→ **AIM 1**
Write out the passage of the aluminum anodizing text that begins at the words "BACKGROUND OF THE" and ends after the words "added corrosion resistance.".

─── TEXT SEGMENT

2. The method of claim 1, wherein the acid bath further comprises
between about 0.1 g/L and about 16.5 g/L boric acid.
3. The method of claim 1, wherein the voltage is applied by ramping
the voltage upward at a rate of between about 1 V/min and about 10
V/min.
4. The method of claim 1, wherein the bath temperature is
maintained between about 75.degree. F. and about 85.degree. F.
5. The method of claim 4, wherein the bath temperature is
maintained at about 80.degree. F.
6. The method of claim 1, wherein the sulfuric acid concentration
of the bath is maintained between 75 g/L and 100 g/L.
7. The method of claim 6, wherein the sulfuric acid concentration
of the bath is maintained between 90 g/L and 100 g/L.
8. The method of claim 1, further comprising the steps of
degreasing, cleaning, and deoxidizing the aluminum object prior to
the step of maintaining the acid bath around the object.
9. The method of claim 1, further comprising the step of sealing
the aluminum object after anodizing.
10. A process for anodizing aluminum at an accelerated rate while
maintaining fatigue resistance of the metal comprising providing an
anodizing bath of between about 60 g/L and about 100 g/L sulfuric
acid and a temperature of between about 70.degree. F. and about
90.degree. F.; immersing the object into the anodizing bath;
applying a voltage of about 6V to about 16V across the object
thereby providing a coating of aluminum oxide to the object; and
maintaining said voltage for a period of about 5 to about 8
minutes.
11. The process of claim 10, wherein the anodizing bath further
comprises between about 0.1 g/L and about 10.7 g/L boric acid.
12. The process of claim 10, wherein the voltage is applied by
ramping the voltage upward at a rate of between about 1 V/min and
about 10 V/min.
13. An aluminum alloy article, anodized according to the process of
claim 1.
Description
FIELD OF THE INVENTION
[0001] The invention relates to a method of rapidly anodizing
aluminum and aluminum alloys using sulfuric acid or combinations of
boric and sulfuric acids.
BACKGROUND OF THE INVENTION
[0002] Aluminum alloys are susceptible to corrosion. In addition,
decorative and/or protective organic coatings, such as paints, do
not adhere to aluminum without an adequate surface treatment.
Currently, a preferred method of surface treatment of aluminum is
to form a surface layer of porous aluminum oxide by anodizing the
aluminum in an acid solution. Then organic coatings may be applied.
In some cases, the top of the anodic oxide coating is sealed for
added corrosion resistance.
[0003] A particularly useful method of anodizing aircraft grade
aluminum is recited in Wong et al., U.S. Pat. No. 4,894,127. In
Wong, an aluminum alloy is provided with a protective aluminum
oxide coating in the preferred thickness range of about 1 to 3
microns by anodizing in a bath containing low concentrations of
sulfuric and boric acids. The method comprises providing an aqueous
anodizing solution of about 3 to 5 weight percent sulfuric acid and
from about 0.5 to 1 percent boric acid. The bath is maintained at
about room temperature. An aluminum alloy object is immersed in the
bath where it acts as the anode. The voltage applied across the
object is ramped from about 5 V to about 15 V to maintain a
substantially uniform current density that on the average does not
exceed about ten amperes per square foot. The object is maintained
in the bath to achieve an aluminum oxide coating weight between
about 200 and 600 milligrams per square foot. The anodized object
is thereafter sealed and coated.

──────
─── INPUT RECORDS

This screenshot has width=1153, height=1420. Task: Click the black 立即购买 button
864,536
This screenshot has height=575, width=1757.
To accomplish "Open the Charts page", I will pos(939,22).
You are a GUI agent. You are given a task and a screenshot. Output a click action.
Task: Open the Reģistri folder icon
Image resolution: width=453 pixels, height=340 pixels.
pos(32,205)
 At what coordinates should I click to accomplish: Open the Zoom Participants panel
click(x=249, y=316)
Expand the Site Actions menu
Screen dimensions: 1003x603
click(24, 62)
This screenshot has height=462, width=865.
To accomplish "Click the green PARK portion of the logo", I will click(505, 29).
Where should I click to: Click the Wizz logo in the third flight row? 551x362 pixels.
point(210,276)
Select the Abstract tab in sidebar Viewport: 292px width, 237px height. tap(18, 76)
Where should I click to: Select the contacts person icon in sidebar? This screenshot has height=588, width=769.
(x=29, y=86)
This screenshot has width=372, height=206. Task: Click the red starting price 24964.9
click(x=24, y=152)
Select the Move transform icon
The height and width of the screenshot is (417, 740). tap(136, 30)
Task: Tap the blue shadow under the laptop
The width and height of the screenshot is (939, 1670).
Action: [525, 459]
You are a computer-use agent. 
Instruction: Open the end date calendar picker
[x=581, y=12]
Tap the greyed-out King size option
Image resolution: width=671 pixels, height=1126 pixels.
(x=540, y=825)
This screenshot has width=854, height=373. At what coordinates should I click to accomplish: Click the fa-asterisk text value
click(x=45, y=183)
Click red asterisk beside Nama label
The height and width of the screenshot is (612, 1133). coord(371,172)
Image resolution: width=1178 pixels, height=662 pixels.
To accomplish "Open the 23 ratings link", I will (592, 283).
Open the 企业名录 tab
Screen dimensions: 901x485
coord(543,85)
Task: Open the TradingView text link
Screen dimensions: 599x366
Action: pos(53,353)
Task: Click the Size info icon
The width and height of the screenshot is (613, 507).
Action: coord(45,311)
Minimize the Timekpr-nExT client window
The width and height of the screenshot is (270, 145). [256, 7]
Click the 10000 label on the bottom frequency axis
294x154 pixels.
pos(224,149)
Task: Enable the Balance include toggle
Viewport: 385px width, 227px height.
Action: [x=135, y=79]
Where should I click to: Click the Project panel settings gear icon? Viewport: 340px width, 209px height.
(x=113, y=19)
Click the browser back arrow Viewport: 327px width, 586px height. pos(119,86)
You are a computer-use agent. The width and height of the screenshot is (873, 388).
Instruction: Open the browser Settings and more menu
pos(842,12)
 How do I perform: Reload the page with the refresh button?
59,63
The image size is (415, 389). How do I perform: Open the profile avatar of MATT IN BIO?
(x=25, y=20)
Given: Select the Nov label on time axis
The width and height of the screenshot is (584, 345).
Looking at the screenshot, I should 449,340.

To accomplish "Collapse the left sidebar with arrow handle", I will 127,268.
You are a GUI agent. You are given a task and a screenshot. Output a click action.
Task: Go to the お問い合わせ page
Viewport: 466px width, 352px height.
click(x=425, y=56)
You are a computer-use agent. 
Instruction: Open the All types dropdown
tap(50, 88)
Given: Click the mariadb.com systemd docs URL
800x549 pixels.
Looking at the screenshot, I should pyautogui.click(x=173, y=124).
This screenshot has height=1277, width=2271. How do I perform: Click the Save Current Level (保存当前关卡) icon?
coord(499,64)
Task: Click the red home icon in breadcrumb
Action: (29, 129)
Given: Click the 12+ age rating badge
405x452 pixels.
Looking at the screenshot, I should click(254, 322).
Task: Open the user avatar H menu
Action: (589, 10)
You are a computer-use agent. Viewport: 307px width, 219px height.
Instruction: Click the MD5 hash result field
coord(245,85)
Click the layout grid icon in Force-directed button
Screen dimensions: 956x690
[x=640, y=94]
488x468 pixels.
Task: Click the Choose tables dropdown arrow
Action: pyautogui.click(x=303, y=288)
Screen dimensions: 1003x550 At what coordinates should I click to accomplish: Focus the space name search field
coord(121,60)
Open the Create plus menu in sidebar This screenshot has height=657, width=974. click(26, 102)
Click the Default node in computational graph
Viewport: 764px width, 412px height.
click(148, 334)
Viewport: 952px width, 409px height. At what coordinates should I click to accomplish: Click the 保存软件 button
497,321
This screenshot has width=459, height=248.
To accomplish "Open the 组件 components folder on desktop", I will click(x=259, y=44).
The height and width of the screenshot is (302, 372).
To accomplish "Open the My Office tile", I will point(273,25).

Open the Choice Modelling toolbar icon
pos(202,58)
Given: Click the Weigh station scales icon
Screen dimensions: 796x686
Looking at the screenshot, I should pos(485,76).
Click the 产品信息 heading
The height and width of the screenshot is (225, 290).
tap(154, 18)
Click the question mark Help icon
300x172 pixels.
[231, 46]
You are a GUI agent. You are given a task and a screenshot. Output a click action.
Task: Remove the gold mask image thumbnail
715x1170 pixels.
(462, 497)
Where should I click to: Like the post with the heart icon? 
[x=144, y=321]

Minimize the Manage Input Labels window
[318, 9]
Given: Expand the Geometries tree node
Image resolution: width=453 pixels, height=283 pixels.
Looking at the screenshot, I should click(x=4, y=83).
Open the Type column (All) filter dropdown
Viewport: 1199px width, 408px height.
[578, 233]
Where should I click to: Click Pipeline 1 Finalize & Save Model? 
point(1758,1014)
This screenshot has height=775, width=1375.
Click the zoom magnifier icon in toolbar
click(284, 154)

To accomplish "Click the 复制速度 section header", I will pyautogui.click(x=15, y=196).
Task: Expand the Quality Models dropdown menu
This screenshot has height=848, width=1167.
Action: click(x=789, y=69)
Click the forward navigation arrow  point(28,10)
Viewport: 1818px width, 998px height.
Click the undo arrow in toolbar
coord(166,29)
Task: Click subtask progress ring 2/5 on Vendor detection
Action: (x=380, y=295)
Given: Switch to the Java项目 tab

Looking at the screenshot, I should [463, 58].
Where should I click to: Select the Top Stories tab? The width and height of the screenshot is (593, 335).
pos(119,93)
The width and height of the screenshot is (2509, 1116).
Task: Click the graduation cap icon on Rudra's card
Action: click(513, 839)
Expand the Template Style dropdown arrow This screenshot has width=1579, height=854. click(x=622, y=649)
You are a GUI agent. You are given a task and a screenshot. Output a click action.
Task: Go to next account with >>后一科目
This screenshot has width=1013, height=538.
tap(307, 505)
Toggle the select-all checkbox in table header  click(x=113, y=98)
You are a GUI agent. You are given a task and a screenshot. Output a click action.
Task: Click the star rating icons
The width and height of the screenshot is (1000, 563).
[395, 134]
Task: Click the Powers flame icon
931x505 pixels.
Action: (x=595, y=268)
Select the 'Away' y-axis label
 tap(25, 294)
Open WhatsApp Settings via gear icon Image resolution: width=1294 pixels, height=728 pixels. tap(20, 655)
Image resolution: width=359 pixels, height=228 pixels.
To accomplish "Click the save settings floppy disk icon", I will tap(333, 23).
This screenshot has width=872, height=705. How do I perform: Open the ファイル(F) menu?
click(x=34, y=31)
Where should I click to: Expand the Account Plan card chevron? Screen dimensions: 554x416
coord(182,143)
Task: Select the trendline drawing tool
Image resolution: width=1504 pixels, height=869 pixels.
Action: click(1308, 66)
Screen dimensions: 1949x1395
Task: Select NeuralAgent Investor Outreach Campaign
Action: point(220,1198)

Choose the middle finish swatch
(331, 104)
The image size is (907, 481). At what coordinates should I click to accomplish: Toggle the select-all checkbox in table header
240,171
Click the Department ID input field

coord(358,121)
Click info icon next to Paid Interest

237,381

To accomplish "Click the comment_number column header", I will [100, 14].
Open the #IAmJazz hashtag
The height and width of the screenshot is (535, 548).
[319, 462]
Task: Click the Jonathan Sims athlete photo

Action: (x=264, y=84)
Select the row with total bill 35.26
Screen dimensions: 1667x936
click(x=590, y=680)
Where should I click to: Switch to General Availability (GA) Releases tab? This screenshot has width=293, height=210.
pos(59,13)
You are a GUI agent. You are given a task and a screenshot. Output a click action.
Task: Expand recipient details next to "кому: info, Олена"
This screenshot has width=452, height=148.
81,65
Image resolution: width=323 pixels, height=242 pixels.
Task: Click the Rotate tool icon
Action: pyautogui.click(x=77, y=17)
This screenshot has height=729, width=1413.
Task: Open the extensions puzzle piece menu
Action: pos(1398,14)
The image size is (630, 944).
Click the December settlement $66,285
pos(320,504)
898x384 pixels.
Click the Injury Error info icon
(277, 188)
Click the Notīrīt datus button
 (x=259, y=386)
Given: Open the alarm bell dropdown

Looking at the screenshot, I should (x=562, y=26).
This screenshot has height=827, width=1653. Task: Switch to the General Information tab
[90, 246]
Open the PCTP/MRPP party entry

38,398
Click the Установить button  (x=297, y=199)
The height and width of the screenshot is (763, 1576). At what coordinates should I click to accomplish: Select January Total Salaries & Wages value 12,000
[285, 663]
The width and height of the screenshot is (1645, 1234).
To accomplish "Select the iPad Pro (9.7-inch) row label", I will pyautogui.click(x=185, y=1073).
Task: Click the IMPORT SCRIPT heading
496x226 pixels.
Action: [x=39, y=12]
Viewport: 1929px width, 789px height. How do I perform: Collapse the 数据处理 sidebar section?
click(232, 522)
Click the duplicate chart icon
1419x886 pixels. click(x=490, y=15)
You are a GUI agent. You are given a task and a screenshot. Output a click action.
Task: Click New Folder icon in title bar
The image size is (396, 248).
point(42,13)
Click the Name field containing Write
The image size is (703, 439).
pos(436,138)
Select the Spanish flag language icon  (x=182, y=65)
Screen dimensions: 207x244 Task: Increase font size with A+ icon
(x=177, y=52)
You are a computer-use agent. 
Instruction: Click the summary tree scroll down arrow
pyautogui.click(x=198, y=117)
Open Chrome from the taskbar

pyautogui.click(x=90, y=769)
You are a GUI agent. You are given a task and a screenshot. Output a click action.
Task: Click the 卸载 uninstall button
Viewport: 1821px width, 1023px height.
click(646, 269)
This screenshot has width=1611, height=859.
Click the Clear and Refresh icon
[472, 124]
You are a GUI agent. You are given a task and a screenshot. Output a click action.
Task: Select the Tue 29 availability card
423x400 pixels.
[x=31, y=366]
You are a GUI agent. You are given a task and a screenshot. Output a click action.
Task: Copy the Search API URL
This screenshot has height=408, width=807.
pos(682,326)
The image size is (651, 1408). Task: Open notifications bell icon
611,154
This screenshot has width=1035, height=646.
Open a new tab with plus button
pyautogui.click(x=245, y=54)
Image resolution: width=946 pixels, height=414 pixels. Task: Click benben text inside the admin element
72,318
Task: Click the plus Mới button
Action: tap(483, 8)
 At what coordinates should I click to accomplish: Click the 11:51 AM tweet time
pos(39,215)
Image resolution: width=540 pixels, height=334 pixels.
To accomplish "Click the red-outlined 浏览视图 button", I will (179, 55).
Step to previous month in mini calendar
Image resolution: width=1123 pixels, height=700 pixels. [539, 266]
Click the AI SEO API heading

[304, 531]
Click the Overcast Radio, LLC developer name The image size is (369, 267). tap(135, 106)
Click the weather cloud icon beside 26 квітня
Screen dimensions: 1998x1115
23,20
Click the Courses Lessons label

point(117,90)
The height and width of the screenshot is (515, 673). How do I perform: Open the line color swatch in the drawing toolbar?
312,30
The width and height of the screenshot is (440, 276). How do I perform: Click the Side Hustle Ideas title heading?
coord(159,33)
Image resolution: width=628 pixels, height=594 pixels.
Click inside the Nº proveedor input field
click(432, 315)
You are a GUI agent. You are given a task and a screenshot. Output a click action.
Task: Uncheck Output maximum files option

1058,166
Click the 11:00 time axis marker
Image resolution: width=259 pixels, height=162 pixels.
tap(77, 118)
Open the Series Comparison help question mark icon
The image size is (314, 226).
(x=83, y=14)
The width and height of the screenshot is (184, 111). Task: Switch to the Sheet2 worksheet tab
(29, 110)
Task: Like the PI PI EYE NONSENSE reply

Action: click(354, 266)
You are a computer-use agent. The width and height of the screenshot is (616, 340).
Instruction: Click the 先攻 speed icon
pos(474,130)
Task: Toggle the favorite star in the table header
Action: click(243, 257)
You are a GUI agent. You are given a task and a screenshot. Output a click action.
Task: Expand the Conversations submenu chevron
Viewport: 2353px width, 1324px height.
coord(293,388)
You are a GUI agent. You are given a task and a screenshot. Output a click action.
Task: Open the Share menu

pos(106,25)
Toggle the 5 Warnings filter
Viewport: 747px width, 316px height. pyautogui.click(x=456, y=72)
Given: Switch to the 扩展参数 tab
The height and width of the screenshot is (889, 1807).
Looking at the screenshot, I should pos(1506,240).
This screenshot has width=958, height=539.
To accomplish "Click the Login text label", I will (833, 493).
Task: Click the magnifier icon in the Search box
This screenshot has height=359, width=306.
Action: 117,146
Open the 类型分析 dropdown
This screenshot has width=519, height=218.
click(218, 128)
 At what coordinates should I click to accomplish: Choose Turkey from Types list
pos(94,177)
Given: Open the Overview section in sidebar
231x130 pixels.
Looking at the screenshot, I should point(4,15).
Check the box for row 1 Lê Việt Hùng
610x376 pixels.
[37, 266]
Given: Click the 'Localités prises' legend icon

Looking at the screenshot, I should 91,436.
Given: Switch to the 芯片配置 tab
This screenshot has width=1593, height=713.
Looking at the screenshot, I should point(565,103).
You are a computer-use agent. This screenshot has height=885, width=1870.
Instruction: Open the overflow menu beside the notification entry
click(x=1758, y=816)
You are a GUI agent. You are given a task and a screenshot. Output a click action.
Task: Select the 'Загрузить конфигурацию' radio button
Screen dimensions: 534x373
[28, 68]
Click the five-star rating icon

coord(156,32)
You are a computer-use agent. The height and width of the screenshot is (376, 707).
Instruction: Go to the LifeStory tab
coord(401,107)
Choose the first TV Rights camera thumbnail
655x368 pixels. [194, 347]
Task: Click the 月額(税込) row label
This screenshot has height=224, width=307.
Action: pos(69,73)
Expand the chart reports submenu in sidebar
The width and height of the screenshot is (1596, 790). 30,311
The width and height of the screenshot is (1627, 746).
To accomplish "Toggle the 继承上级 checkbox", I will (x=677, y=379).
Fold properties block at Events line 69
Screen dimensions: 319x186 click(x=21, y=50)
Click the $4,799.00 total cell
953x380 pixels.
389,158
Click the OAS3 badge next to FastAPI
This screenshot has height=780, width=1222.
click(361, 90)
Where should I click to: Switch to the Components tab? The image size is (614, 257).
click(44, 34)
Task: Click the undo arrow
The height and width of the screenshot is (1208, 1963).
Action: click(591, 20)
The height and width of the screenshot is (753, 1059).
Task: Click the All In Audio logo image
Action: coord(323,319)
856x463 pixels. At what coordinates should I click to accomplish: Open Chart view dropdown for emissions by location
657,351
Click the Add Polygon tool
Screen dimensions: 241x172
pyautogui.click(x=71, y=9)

──────

→ **AIM 2**
In the records, repeat the lines starting at the one that contains "Click the Notīrīt datus button" and stopping after the one that contains "(x=177, y=52)", with both of those lines included.

→ **CORRECT OUTPUT 1**
BACKGROUND OF THE INVENTION
[0002] Aluminum alloys are susceptible to corrosion. In addition,
decorative and/or protective organic coatings, such as paints, do
not adhere to aluminum without an adequate surface treatment.
Currently, a preferred method of surface treatment of aluminum is
to form a surface layer of porous aluminum oxide by anodizing the
aluminum in an acid solution. Then organic coatings may be applied.
In some cases, the top of the anodic oxide coating is sealed for
added corrosion resistance.

→ **CORRECT OUTPUT 2**
Click the Notīrīt datus button
 (x=259, y=386)
Given: Open the alarm bell dropdown

Looking at the screenshot, I should (x=562, y=26).
This screenshot has height=827, width=1653. Task: Switch to the General Information tab
[90, 246]
Open the PCTP/MRPP party entry

38,398
Click the Установить button  (x=297, y=199)
The height and width of the screenshot is (763, 1576). At what coordinates should I click to accomplish: Select January Total Salaries & Wages value 12,000
[285, 663]
The width and height of the screenshot is (1645, 1234).
To accomplish "Select the iPad Pro (9.7-inch) row label", I will pyautogui.click(x=185, y=1073).
Task: Click the IMPORT SCRIPT heading
496x226 pixels.
Action: [x=39, y=12]
Viewport: 1929px width, 789px height. How do I perform: Collapse the 数据处理 sidebar section?
click(232, 522)
Click the duplicate chart icon
1419x886 pixels. click(x=490, y=15)
You are a GUI agent. You are given a task and a screenshot. Output a click action.
Task: Click New Folder icon in title bar
The image size is (396, 248).
point(42,13)
Click the Name field containing Write
The image size is (703, 439).
pos(436,138)
Select the Spanish flag language icon  (x=182, y=65)
Screen dimensions: 207x244 Task: Increase font size with A+ icon
(x=177, y=52)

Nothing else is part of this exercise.